Glynis Board Published

Ginseng Reality TV: Cultivating Conservation or Encouraging Extinction?


A new reality TV show that features ginseng hunting premiered this week. Smoky Mountain Gold pits four teams against each other to see who can collect the most wild-ginseng. It comes in the wake of another reality show that aired in January this year, Appalachian Outlaws. Dried ginseng root sells for 400-900 dollars a pound, and these reality shows are generating a lot of new interest in the plant.  That might be a good thing for the ginseng industry… or it might not be.

Poaching Up-tick

Larry Harding is a ginseng farmer in Maryland. He cultivates the plant across 300 forest land acres; he sells seed, root, and even ginseng wine. He’s been in the ginseng business for decades. He says he gets hit by poachers every year, hundreds of thousands of dollars in damages and losses. Just a few weeks ago while he was patrolling his fields in the middle of the night he spotted a few head lamps in his crop…

“I called the law,” Harding said. Catching a poacher red-handed, with a law enforcement officer, is one of the only ways to be able to successfully prosecute a poacher. That’s exactly what Harding did. He aided officers in the arrest and learned in the process that the men traveled some 400 miles from Kentucky to steal his ginseng.

It might sound like a scene from a reality show, but this is real life. Harding says everyone he knows in the industry is seeing more interest and more theft this year since ginseng has been in the TV spotlight.

“Since Appalachian Outlaws, I’ve talked to several different people who’ve been hit,” Harding said. “I’ve been hit three times this year.”

This year: West Virginia’s Division of Forestry reports a 300 percent increase in calls from people who want to know where to dig for ginseng and when; the Monongahela National Forest has issued twice the number of permits to dig; and the state’s Department of Natural Resources—which is in charge of enforcing the state’s ginseng regulations—reports increases in criminal activity.

The Slippery Slope to Extinction

“I know there’s no way we can continue down this path and still have something years down the road for my grandchildren,” said Lieutenant Woodrow Brogan, a law enforcement officer with the state DNR.  

He’s been involved in a separate, year-long investigation that recently lead to a $180,000 ginseng bust and the arrest of 11 people in just one region of southern West Virginia. They were charged with illegally harvesting wild ginseng, or illegally buying and selling it.

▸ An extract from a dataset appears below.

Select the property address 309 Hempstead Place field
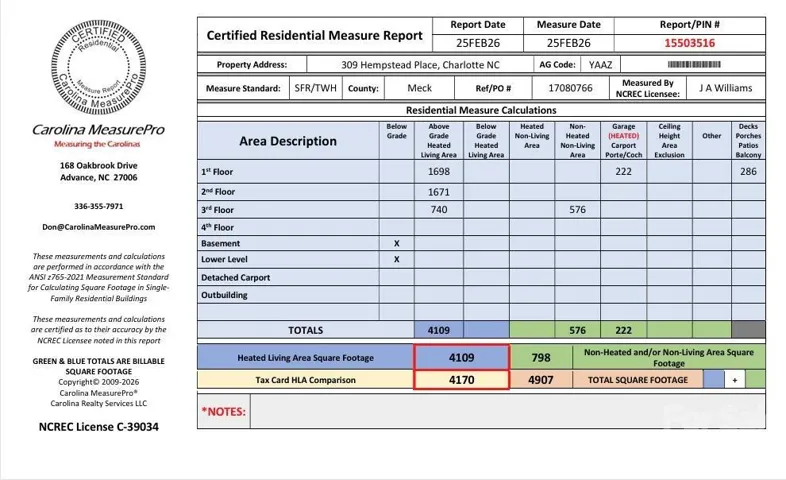Screen dimensions: 786x480 [x=407, y=64]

Lt. Brogan has been with the DNR for 20 years. He also takes part in the nearly 300-year-old Appalachian tradition of harvesting wild ginseng.

“My father taught me that you don’t dig the smaller plants,” Brogan said. “You always leave some crops for next year. That was the tradition that we had; and most ginsengers I knew growing up, they had the same type of mentality, of conserving the resource. What we’re getting into now-a-days, is there’s folks going out and the only thing that they’re seeing is dollar bills.”

Boom or Bust?

The main markets for ginseng are in Asia. It’s an extremely popular medicinal herb there, and has been for over 2,000 years.  Asian demand is increasing with booming populations and a growing middle class. That’s driving prices along with illegal harvesting in this country.  Lt. Brogan thinks West Virginia has reached a crisis point where action is needed.

Current regulations vary from state to state, but in West Virginia: you can only pick wild ginseng for three months in the fall, only plants that are older than 5 years, only in certain locations with permits or permission from landowners, and you must have root certified with a dealer licensed by the state These laws are designed to protect and preserve wild populations. But problems persist.

Program director of plant science at Shavers Creek Environmental Center at Penn State University, Eric Burkhart, thinks if the industry doesn’t get a handle on illegal activity, wild harvesting in the U.S. could soon go the way of Canada where it’s completely prohibited. He worries that would have unintended consequences.

“The concern there,” Burkhart said, “is that it would likely only drive out the good people who are involved in this industry—that is, the people who do have been following the rules, the people who do care about the plant, the people who do  every late summer and fall and look for the berries and seeds and replant them.”

But all the new enthusiasm for ginseng could have a silver lining. Researchers and enthusiasts are excited more people are growing the native plant. They say a healthy, properly regulated ginseng industry could bring all kind of benefits to Appalachia, from economic diversity, to ecosystem protection, to preservation of the region’s unique natural and cultural history.